Thursday, November 13, 2008

Matt Holliday Explained

I know all of you out there have been dying for my analysis of the...er...unusual trade between the A's and Colorado Rockies. For those of you who are still operating a Cold Winter Stove, Oakland is sending SP Greg Smith, RP Huston Street (April swoons) and OF Carlos Gonzalez to the Rockies for All-Star outfielder Holliday.

Unusual because the A's are committed to rebuilding, are, by all accounts, two or three years away from their newly-stocked farm system producing at the Big League level. So why would they trade for a $13 million rent-a-player? Holliday has only 2009 left on his contract, he's a Boras client, and is not coming back to Oakland beyond next year by any stretch of the dollar or imagination. This is the same Oakland team that unloaded Dan Haren, Nick Swisher, Rich Harden and Joe Blanton in the last year. Did all that losing in 2008 affect Billy Beane that much? Is he doling out the bucks so the young team has a better chance to compete next year as a bridge to the future, bring some fans back to the ballpark?

The A's offense in recent years has been painful to watch. Young hitters prone to slumps, players like Travis Buck and Daric Barton seeming to have lost any clue they had ever possessed, the all-or-nothing Wheel of Chance that is Jack Cust, Eric Chavez's continuing injuries. Suck. A big ol' silo full of suck. Holliday helps.
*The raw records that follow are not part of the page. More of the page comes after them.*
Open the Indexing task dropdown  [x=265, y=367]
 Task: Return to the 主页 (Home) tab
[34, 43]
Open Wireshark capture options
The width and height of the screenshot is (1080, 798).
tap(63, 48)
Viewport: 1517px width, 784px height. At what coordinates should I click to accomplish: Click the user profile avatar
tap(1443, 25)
He's right-handed, which balances the middle of the lineup, as the A's are lefty-heavy (to put it mildly). The scuttlebutt is that Rafael Furcal is another Beane target. Add a year of seasoning to promising players like Ryan Sweeney and Kurt Suzuki and improvement is likely.
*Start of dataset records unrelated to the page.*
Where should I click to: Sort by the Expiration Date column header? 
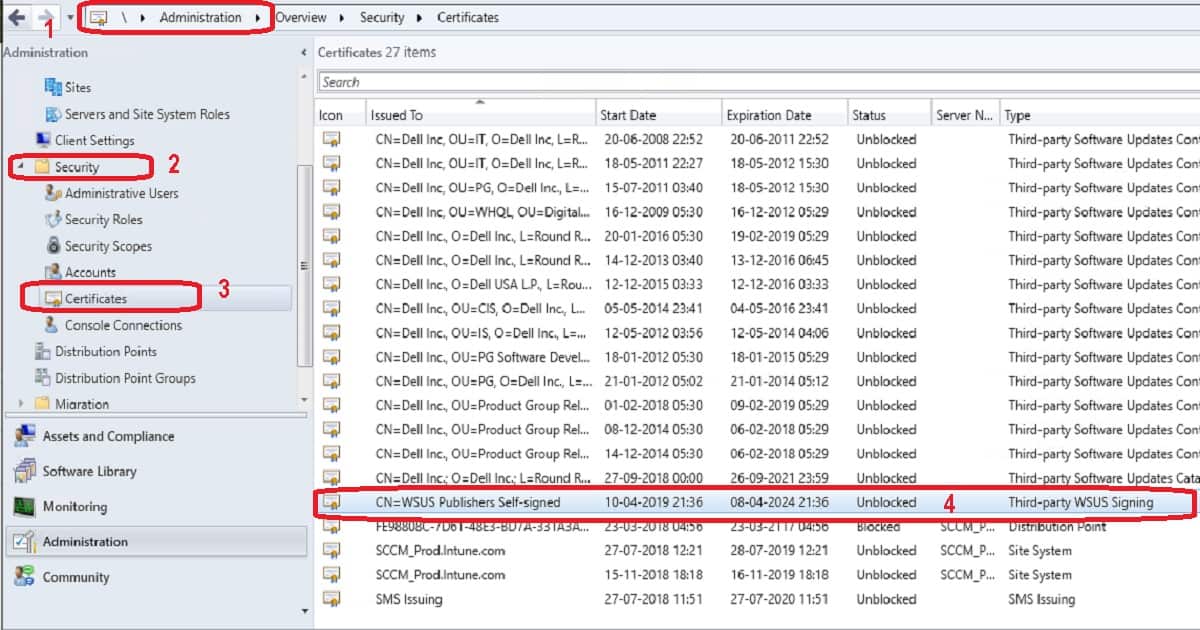[x=769, y=115]
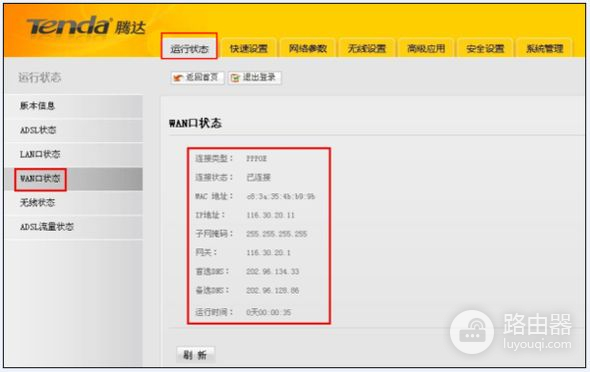
Task: Click the 退出登录 logout icon
Action: click(x=235, y=78)
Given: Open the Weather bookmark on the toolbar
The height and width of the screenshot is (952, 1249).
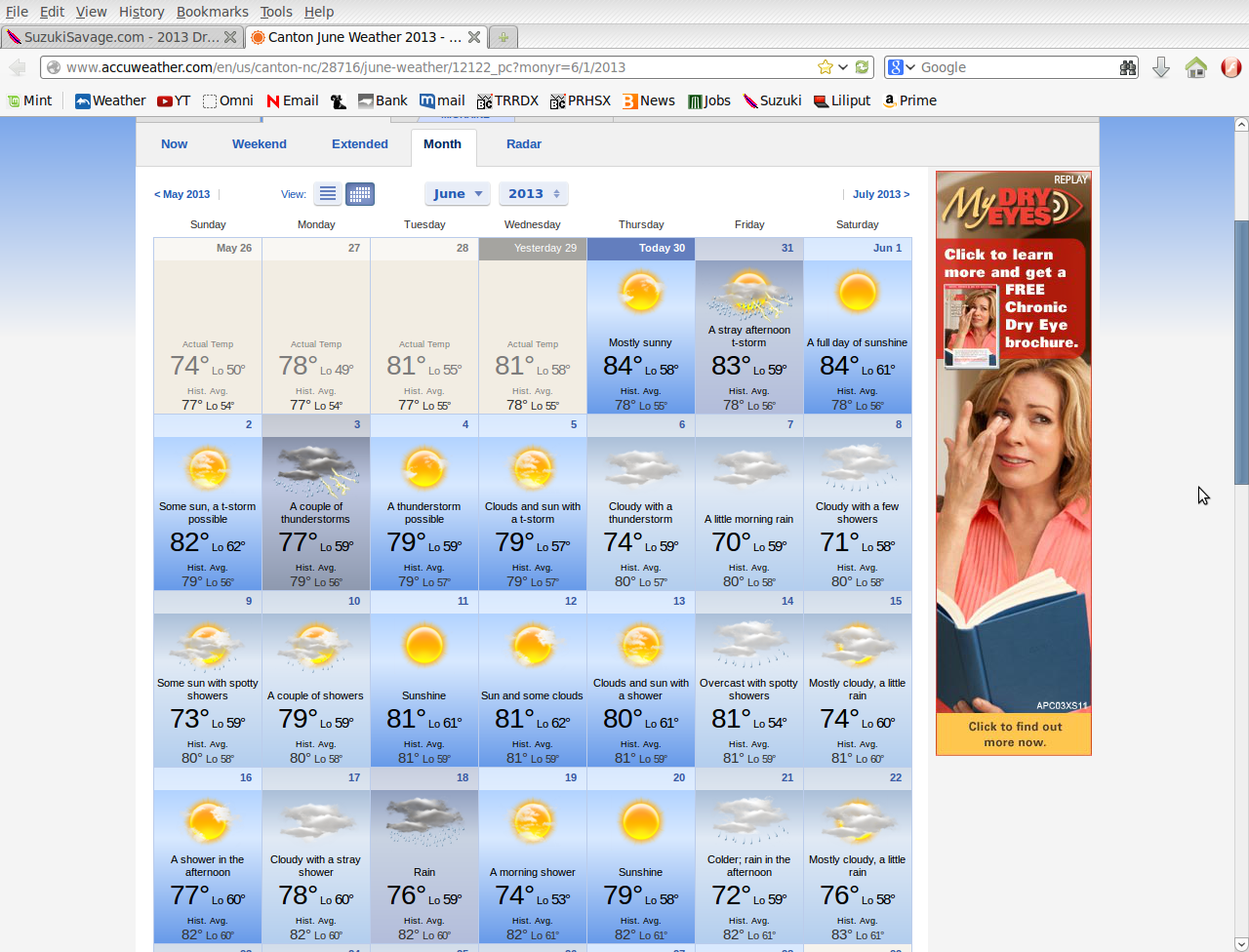Looking at the screenshot, I should point(108,99).
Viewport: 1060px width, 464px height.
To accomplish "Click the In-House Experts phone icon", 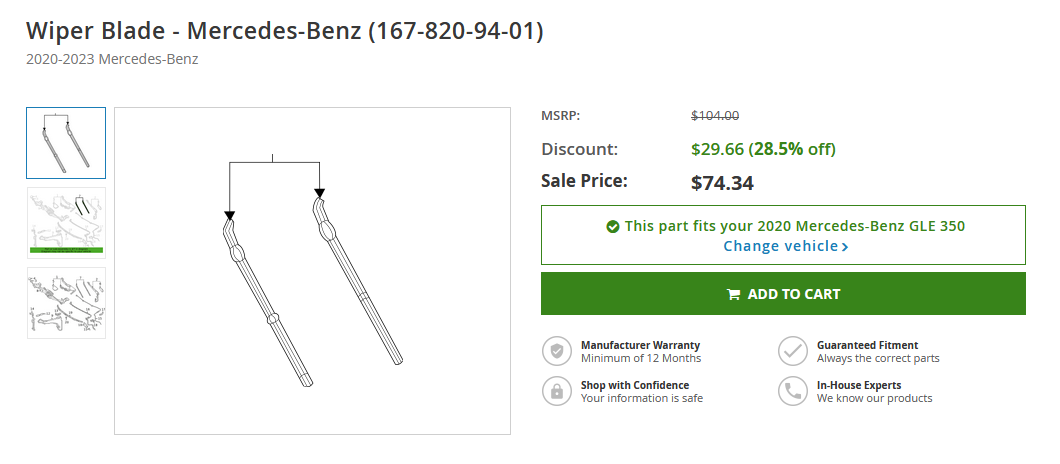I will [x=793, y=391].
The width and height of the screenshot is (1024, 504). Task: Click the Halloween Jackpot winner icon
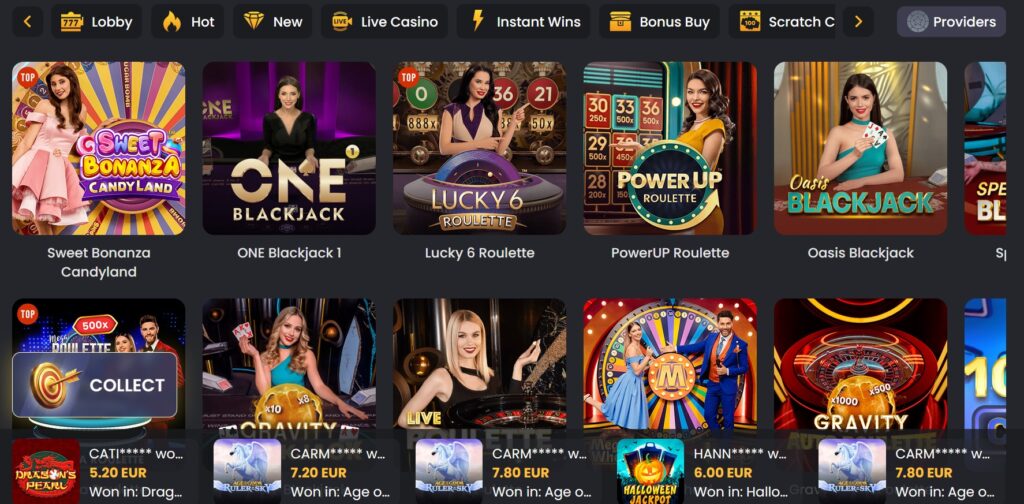tap(650, 471)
Still, the Angels are loaded in the West. These moves wouldn't seem to get the A's within striking distance of the Halos. Though the A's bullpen is in great shape, the starting pitching is raw, young and unlikely to blossom in '09. But it is precisely that young current and future staff that is the reason for the Holliday trade.

Beane watched his young pitchers struggle last year and surmised that at least some of their issues had to to with the mental strain of constantly working without any run support. Smith, Dana Eveland, Gio Gonzalez, Sean Gallagher all took to the hill knowing they'd have to be nigh perfect to stand any chance of winning the game. With a clutch of even more heralded young arms waiting in the wings, Beane wanted to minimize the effect he saw last year.

Hey, if Lew Wolff's got the $13 mil laying around, might as well use it. And while the move appears on the surface to be a one-year gig, Beane is once again thinking long-term (and, naturally, there's the possiblity Holliday gets traded at the '09 deadline; if not, the A's will get draft pick compensation, which they value more highly than other teams).

As for the players given up, only Carlos Gonzalez is cause for some consternation. The centerpiece of the Dan Haren trade, Gonzalez is one of those "5 Tool" players who...well...never seem to pan out in Oakland. Trust me, we've had a few. Javier Herrera, Mario Encarnacion. The club just can't seem to develop those guys, for whatever reason. Beane said, regarding Gonzalez, that there was some "redundancy" there, by whom he meant Ryan Sweeney, who hit .286 in his rookie season and Aaron Cunningham, who is a year younger and impressed in a September call-up.

So there ya go. The A's, as presently constructed, can flirt with .500. Add Furcal or some other player with the reported $16 million Beane still has to play with and odds are 50-50 whether the A's are buyers or sellers at the deadline.

1 Comments:

At 4:33 PM, Blogger Daddy said...

Nice analysis.
For a Sabean.

I think the Holliday move is pure genius, but of course I analyzed this roughly at seventh level whereas you only offered lower third.

Feel free to go beyond lower third level, bro. Stretch it out a bit. Shandler goes five. I don't fuck with anything less than seven.